Re: Why HTML should be taught as HTML without pretending it is XML from Robert Burns on 2007-07-23 (public-html@w3.org from July 2007)

From: Robert Burns <rob@robburns.com>
Date: Mon, 23 Jul 2007 13:32:04 -0500
To: Jon Barnett <jonbarnett@gmail.com>
Cc: public-html <public-html@w3.org>
Message-Id: <97A1960A-D3B2-4411-8B7C-0908AB00FE49@robburns.com>
Hi Jon,


On Jul 23, 2007, at 1:02 PM, Jon Barnett wrote:

>
> On 7/23/07, Robert Burns <rob@robburns.com> wrote:
>>
>
>>
>> This would not tell us how many people thought they were serving
>> XHTML as XML. I would show us how many people were authoring to XHTML
>> (possibly appendix C) perhaps for validation and authoring simplicity
>> reasons, but vending as text/html. It would also might serve as a
>> measure of how many pages will face some difficulties when switching
>> to XML. There's nothing wrong with producing XHTML code that meets
>> the appendix C guidelines and serving as text/html.
>
> At risk of beating a dead horse...
>
> Is your premise that there are authors who:
> - Use an XHTML 1.0 DOCTYPE declaration

Yes.

> - Include the html/@xmlns attribute, and maybe even a <?xml?> PI.

Possibly.

> - Use XML syntax (ending empty elements with />, lowercase tags, etc)

Yes.

> - Follow the guidelines of XHTML 1.0 Appendix C

Yes.

> - Send this document as text/html

Yes.

> - Are fully aware that this document is not treated as XHTML by any
> UA, and is parsed as plain HTML by every UA

Yes (they're mostly not even concerned about this issue).
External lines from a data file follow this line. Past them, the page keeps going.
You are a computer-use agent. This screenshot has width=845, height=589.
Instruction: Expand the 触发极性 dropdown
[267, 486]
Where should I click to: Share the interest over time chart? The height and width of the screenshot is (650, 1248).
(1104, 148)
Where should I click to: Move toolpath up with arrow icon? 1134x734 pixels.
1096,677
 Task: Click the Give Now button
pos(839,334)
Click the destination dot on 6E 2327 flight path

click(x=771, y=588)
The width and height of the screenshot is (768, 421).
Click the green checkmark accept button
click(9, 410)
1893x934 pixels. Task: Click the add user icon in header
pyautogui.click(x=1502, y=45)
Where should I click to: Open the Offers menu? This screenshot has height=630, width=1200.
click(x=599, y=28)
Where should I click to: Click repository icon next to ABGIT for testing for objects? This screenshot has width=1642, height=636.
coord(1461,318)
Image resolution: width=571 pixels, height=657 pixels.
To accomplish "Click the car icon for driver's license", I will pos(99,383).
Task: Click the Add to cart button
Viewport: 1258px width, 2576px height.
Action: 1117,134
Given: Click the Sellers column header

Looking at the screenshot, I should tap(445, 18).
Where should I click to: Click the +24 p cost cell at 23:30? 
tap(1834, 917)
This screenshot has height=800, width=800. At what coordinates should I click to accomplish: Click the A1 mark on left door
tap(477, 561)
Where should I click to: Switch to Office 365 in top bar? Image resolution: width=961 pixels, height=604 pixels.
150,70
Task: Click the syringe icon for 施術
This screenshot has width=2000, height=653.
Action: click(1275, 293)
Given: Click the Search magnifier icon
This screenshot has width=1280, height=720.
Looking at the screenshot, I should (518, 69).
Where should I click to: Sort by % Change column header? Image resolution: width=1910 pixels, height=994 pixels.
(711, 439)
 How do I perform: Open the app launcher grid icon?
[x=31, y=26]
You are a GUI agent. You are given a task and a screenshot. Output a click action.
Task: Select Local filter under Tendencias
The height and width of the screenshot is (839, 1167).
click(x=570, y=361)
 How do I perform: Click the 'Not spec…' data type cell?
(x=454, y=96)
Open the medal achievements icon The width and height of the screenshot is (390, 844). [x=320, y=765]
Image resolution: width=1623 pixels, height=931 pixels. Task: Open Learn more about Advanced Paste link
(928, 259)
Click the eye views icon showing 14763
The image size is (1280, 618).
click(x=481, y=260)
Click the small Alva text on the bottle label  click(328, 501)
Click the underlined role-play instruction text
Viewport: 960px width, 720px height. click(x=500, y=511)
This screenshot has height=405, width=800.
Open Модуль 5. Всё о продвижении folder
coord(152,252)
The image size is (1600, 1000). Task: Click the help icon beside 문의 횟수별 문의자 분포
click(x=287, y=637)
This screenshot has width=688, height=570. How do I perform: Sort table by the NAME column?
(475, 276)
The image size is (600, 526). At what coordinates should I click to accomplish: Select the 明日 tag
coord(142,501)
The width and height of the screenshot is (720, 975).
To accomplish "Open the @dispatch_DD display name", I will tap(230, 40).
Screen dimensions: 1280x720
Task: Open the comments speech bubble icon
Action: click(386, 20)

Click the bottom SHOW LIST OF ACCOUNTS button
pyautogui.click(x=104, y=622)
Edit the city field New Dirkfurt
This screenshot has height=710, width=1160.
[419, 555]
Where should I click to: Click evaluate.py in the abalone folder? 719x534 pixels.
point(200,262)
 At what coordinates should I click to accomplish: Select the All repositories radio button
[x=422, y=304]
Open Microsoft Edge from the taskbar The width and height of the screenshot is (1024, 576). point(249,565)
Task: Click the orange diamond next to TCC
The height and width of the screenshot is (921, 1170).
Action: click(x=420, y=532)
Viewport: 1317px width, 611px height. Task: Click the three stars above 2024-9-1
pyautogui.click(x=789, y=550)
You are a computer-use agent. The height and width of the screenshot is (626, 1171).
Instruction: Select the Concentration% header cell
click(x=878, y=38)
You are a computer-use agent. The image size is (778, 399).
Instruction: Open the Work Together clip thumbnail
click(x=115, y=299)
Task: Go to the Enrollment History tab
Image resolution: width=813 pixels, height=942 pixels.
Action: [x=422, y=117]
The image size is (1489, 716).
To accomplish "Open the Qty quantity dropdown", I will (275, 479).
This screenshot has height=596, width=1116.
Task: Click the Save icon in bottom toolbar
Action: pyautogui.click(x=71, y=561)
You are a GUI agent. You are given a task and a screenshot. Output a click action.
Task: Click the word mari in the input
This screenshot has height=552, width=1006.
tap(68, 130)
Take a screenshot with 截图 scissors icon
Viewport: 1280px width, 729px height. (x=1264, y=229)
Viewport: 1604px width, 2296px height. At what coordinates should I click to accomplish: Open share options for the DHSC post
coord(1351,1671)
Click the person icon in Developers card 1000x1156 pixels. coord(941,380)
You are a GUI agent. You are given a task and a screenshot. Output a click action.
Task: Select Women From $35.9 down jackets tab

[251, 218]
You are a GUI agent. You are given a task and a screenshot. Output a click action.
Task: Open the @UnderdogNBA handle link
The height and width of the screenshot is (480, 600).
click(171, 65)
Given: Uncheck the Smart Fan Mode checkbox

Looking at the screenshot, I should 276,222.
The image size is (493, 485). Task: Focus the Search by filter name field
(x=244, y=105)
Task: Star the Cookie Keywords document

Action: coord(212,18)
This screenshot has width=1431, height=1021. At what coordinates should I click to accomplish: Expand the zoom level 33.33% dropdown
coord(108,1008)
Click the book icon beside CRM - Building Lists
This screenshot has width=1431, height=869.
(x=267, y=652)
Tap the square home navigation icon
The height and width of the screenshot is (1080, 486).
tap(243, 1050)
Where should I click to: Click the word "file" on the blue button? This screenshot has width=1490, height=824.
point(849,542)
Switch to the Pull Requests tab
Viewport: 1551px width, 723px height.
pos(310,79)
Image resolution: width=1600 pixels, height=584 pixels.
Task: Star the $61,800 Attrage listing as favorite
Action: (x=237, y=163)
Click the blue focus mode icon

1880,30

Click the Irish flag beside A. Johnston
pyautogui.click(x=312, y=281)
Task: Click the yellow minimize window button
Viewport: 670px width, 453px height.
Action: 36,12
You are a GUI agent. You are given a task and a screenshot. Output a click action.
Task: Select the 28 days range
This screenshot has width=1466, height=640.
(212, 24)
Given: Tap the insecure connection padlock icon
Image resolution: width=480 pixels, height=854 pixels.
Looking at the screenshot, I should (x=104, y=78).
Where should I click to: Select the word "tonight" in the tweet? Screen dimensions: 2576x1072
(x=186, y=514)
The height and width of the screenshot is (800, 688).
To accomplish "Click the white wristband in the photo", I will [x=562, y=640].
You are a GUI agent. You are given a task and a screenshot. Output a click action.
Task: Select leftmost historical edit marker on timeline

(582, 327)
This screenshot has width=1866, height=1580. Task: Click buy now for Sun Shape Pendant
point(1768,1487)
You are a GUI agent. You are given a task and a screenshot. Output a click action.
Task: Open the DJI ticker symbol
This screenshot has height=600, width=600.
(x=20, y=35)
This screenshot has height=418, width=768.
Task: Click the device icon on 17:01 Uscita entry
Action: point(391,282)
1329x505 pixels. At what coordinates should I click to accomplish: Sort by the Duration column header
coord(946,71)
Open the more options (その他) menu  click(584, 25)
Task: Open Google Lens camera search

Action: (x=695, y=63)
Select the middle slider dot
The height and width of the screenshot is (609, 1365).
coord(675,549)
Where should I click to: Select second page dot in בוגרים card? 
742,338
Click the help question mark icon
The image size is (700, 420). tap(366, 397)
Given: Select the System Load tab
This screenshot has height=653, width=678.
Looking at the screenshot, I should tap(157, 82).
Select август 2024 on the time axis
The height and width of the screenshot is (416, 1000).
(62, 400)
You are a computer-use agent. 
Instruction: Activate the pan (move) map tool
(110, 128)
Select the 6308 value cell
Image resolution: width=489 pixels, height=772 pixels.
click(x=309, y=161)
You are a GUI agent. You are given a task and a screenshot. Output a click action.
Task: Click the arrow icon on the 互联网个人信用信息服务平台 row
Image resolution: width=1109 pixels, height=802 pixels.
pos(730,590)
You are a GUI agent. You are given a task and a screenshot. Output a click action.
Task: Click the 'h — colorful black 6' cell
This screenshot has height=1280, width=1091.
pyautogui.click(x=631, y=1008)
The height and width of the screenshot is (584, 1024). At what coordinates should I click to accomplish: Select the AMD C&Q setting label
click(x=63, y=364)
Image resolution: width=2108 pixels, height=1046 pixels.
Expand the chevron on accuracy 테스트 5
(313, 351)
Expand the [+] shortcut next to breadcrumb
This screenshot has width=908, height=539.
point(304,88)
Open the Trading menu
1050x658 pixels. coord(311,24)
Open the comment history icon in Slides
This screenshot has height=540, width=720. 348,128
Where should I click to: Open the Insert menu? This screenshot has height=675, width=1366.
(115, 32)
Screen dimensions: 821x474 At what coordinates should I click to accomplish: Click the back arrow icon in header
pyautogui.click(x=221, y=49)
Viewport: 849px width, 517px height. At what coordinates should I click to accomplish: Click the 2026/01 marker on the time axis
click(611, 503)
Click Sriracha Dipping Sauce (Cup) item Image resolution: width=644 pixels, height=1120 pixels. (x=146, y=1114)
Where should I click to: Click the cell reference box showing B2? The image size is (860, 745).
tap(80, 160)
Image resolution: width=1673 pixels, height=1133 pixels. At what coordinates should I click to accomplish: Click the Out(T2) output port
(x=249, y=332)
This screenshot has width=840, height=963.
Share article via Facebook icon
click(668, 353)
> - Never intend to switch to serving the document as
> application/xhtml+xml, or have the document parsed as XML, without
> mowing through a long list of caveats not covered by Appendix C

No, These authors jumped on the band-wagon because they're excited  
about the possibilities of XTHML and XML They want to switch some  
day. However, it is not their main motivation to simply avoid running  
HTMLTidy on their content. That's what makes it an even stronger  
cowpath: it's an indication of author's excitement about XML and  
XHTML and not an indication that authors are stupid (as others seem  
to imply).

> - ... and do all of these things solely because they prefer the
> syntax? (This is the important point, because I believe that's the
> crux of your premise)

No, not solely. It's the syntax, it's the excitement about the  
promise of XML and XHTML, it's the assuredness that once  
implementations are ready it will be a small step to changeover, etc.

> and then,
> - are aware that they would have this same feature-set by using an
> HTML 4.01 DOCTYPE and removing some / characters from the document
> (they're allowed in HTML 5)

Yes.

> By observing the cowpath, that's not what I see.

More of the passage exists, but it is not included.